Is your producer's agreement worthless?

What do you do when the trust you place in a carrier is violated? You assume your producer's agreement is in place to protect you. Think again. When we send carriers a request for proposal, we are trusting them to act in good faith. Sadly, I found out not all are trustworthy.

I have been in the employee benefits business for more than 26 years. Everyone that knows me would say I know my stuff, am ethical and 100% trustworthy. I am a Life and Qualifying MDRT member with Court and Top of the Table qualifications.

To be violated by a carrier that I trusted was especially disturbing. My story should disturb you too, but may make you smarter and save you from the same fate.

I was the incumbent broker on a mid-market group with approximately 200 employees and growing. They got hammered on renewal and I did a complete market analysis. One carrier, I'll call them "Carrier X" (to be referred hereafter as CX) declined to quote (said they were not competitive) based on poor claim history. I went back to them on three occasions after the DTQ and asked them to reconsider and even release a quote on any plan design that might be competitive. They repeated they would not quote. I therefore had a renewal meeting with my client without quotes from CX.

A month later, my client met with a nationally recognized benefits consulting firm, provided them all the information needed along with additional claim history not available to me at the time I sent out my RFPs. This broker received a quote from CX, presented it, my client accepted it, notified me and formally applied to CX. I contacted my sales rep and the VP of Sales of CX and in a conference call asked how this could happen? The answer was, "Sorry, we screwed up."

I said that was not acceptable and wanted them to assign me a "house case." This way, I would earn my commission by servicing this new account. I was told they would look into that as solution and I never heard back from them.

I reviewed my producer's contract and according to that contract, filed a first level grievance. Shortly afterward, I received a letter from the associate chief counsel of CX who said, "The quote was so non-competitive that CX determined that any further quotes would not be competitive and declined to quote on any other product." He also stated that their decision to work with this nationally recognized broker was "entirely proper" and "appropriate" considering "updated claim information."

Anyone in our business would immediately think the additional claims information was very favorable, hence CX was able to release a quote. I was able to get a copy of the additional claims information and it was the worst period by far to date. So how could CX release a quote to this broker based on worse claim history and ultimately take over the business? My next course of action according to the producer's agreement was binding arbitration.
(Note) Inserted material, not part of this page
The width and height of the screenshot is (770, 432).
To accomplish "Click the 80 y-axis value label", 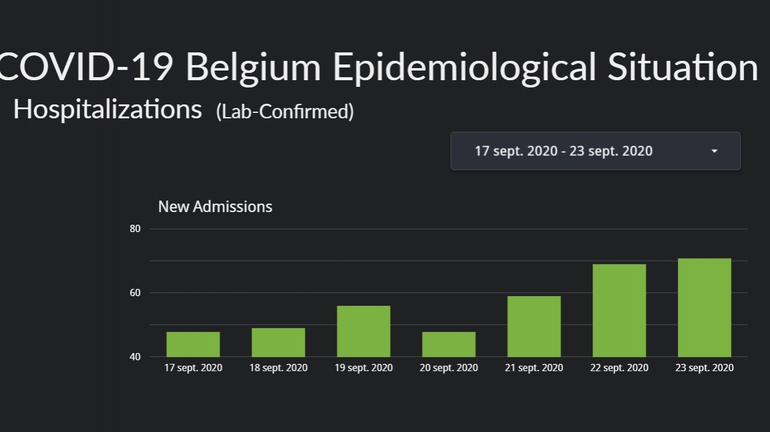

I looked into the very cumbersome and lengthy process and felt this was a fraud situation.

So for the first time in my career, I took legal action and filed a complaint with my state's court. CX hired a very large law firm that filed a counter motion to move the complaint to a federal jurisdiction where there was a greater likelihood the motion was dismissed. Our motion sighted fraud. After months of legal fees, headaches and waiting, the federal judge ruled to dismiss the motion since there must be malicious intent to say it's "fraud" and we didn't sufficiently prove that. I lost a client, compensation, paid legal fees and my reputation was hurt.

How do we prevent this? The producer's agreement didn't protect me. If a carrier wants to favor a larger broker, I discovered there really is nothing we can do to prevent it. The best recourse is to boycott carriers that would break this vital ethical code. Without trust between broker and carrier, we have nothing.

Shame on you, CX. If you did it to me, you've done it to others. Word will get around.